Rendering the underachievement even more acute, you suspect, is the fact that the quartet have come unstuck with a singularly heartfelt album. Assembled as O'Reilly reeled from a shock break-up from TV presenter Laura Whitmore, The Long Way vaulted to number one in Ireland while failing to create the tiniest of splashes overseas.
To this credit, O'Reilly did a good job keeping what must have been a swirl of emotions in check. Accompanied by widescreen guitars and, bizarrely, spumes of flame, All The Others saw the singer matter-of-factly lay his big, bruised heart on a platter – a sentiment doubled down on with Just Like That. What saved the gig from excessive mawkishness was the band's resourcefulness as songwriters. In the dude-in-touch-with-his-feelings tradition of Snow Patrol, The Coronas were very good at marrying weepy pathos with catchy hooks and rollicking wig-outs.

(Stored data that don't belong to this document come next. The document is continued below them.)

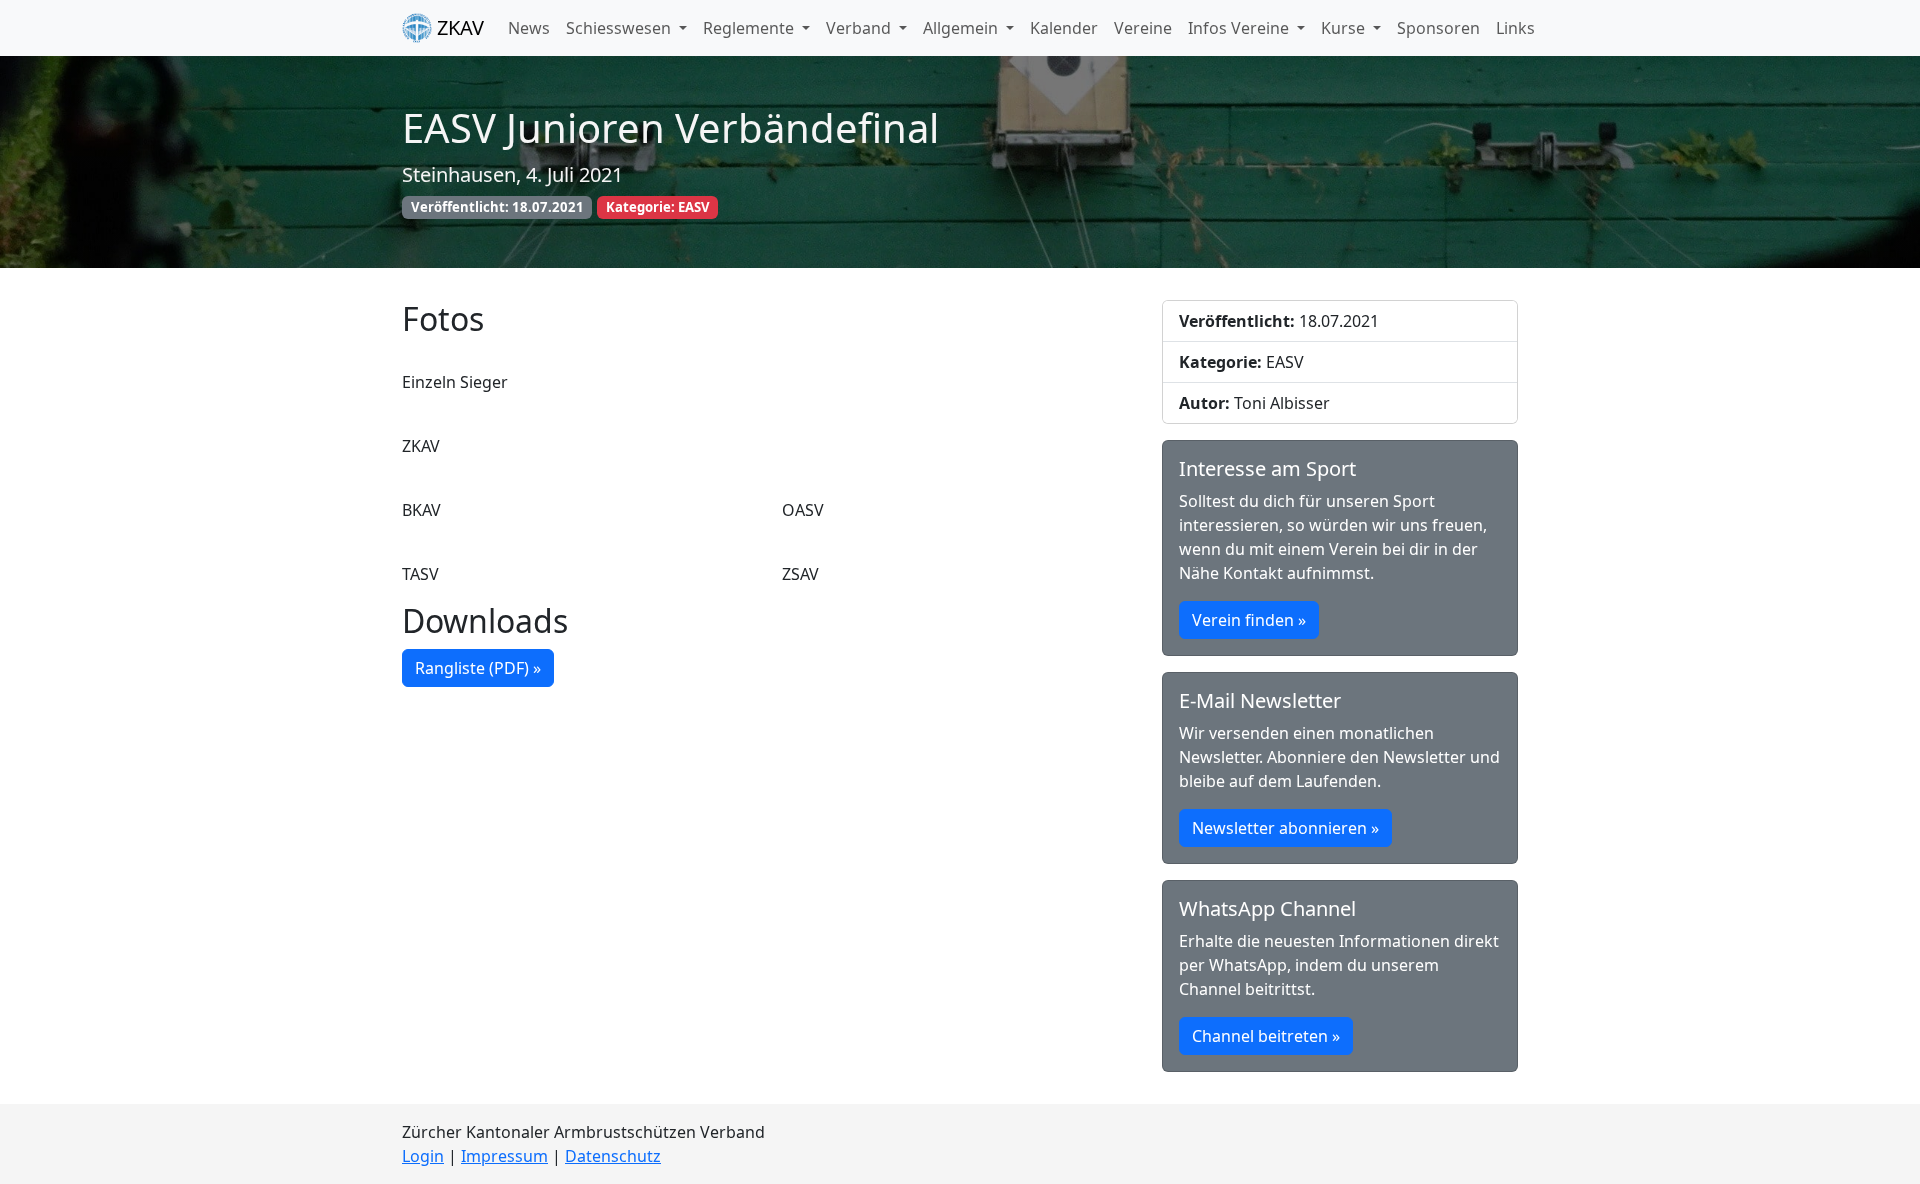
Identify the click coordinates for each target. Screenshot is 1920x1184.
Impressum (504, 1156)
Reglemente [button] (750, 28)
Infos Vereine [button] (1240, 28)
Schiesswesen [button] (620, 28)
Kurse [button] (1345, 28)
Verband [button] (860, 28)
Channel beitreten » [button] (1266, 1036)
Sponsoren (1438, 28)
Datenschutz (613, 1156)
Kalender (1064, 28)
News (529, 28)
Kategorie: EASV (658, 207)
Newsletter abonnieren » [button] (1285, 828)
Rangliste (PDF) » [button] (478, 668)
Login (423, 1156)
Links (1515, 28)
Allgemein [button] (962, 28)
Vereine (1143, 28)
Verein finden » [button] (1249, 620)
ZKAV (458, 27)
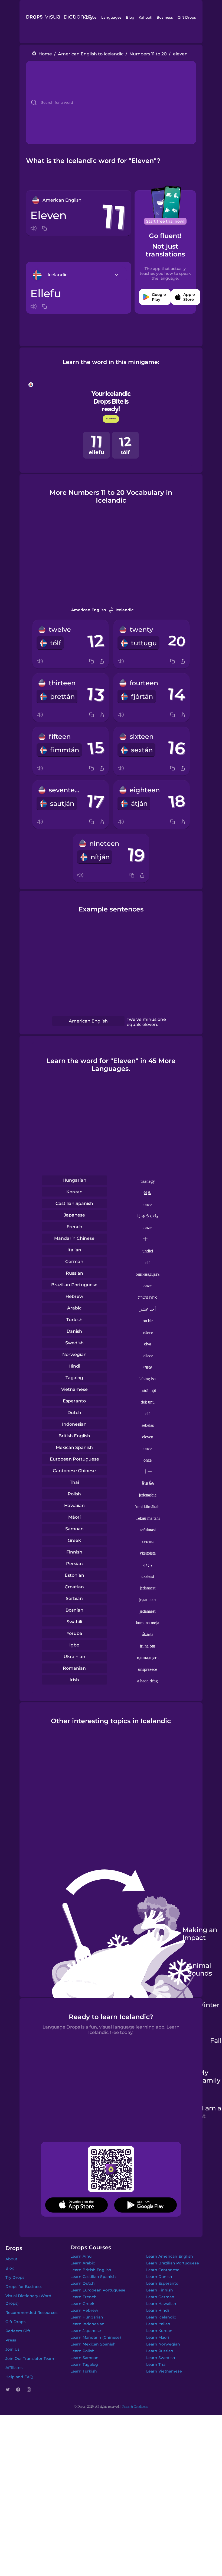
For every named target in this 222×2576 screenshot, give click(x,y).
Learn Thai (156, 2364)
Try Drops (14, 2277)
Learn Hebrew (84, 2310)
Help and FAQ (19, 2376)
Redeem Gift (17, 2330)
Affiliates (13, 2367)
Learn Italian (158, 2323)
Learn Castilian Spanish (93, 2276)
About (11, 2259)
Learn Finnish (159, 2290)
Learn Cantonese (162, 2269)
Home (45, 53)
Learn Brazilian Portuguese (172, 2263)
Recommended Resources (31, 2312)
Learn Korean (159, 2330)
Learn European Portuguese (97, 2290)
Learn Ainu (81, 2256)
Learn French (83, 2296)
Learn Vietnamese (164, 2371)
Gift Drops (187, 17)
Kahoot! (145, 17)
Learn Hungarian (86, 2317)
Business (164, 17)
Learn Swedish (160, 2357)
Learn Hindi (157, 2310)
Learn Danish (159, 2276)
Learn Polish (82, 2350)
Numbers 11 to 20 (148, 53)
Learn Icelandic (161, 2317)
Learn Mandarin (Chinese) (95, 2337)
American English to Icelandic (90, 53)
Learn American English (169, 2256)
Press (10, 2340)
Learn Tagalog (84, 2364)
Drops (91, 17)
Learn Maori (157, 2337)
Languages (111, 17)
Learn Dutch (82, 2283)
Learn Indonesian (87, 2323)
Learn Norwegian (163, 2344)
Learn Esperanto (162, 2283)
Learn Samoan (84, 2357)
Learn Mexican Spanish (93, 2344)
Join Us (12, 2349)
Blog (130, 17)
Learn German (160, 2296)
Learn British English (90, 2269)
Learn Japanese (85, 2330)
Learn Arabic (82, 2263)
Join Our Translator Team (29, 2358)
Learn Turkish (83, 2371)
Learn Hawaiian (161, 2303)
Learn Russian (159, 2350)
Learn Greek (82, 2303)
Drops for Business (23, 2286)
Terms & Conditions (135, 2406)
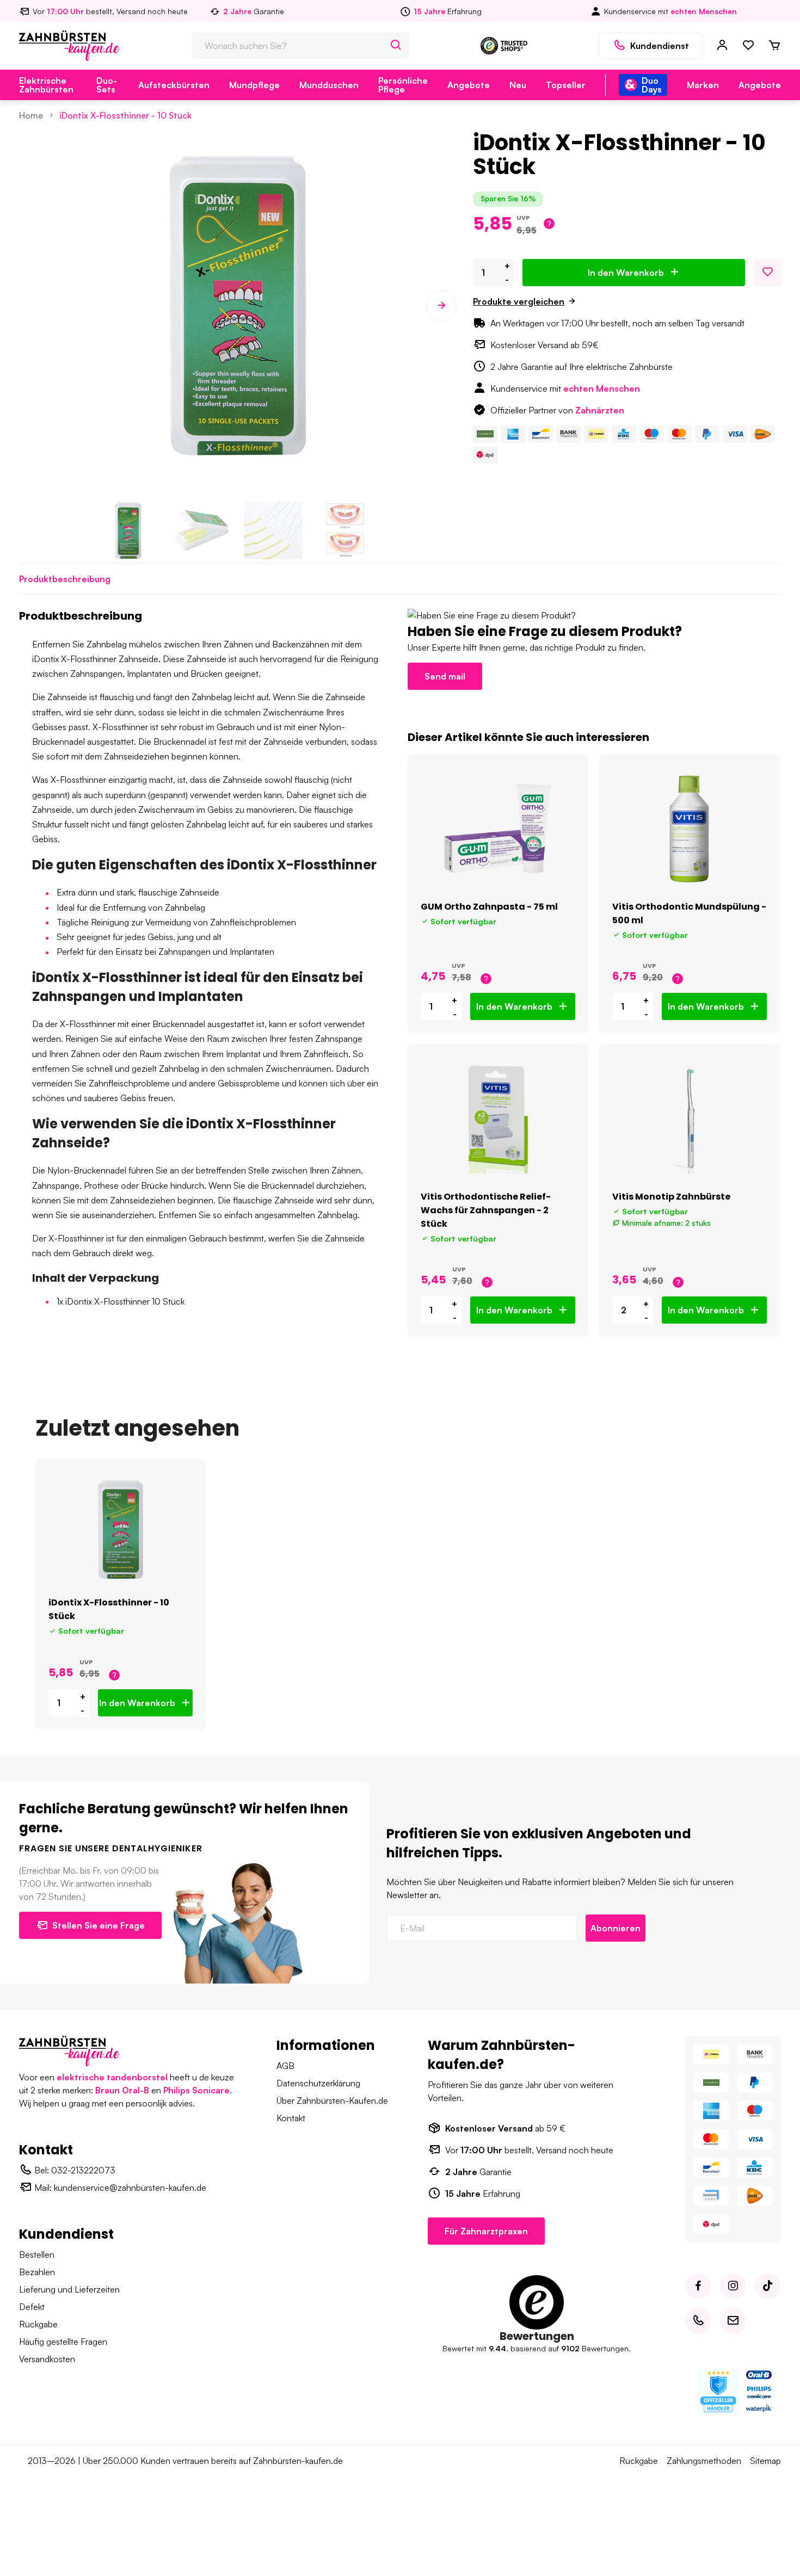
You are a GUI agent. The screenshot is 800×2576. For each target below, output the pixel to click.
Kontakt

Again, though, here was a whiff of the bittersweet. By any measure, The Coronas are superior to kindred Dubliners Kodaline. Yet their rivals recently entered the UK charts at number four while The Coronas continue to sweat on a kind word from The NME or Zane Lowe. It says something about the fickleness of the music industry – and maybe even about the fundamental unfairness of life.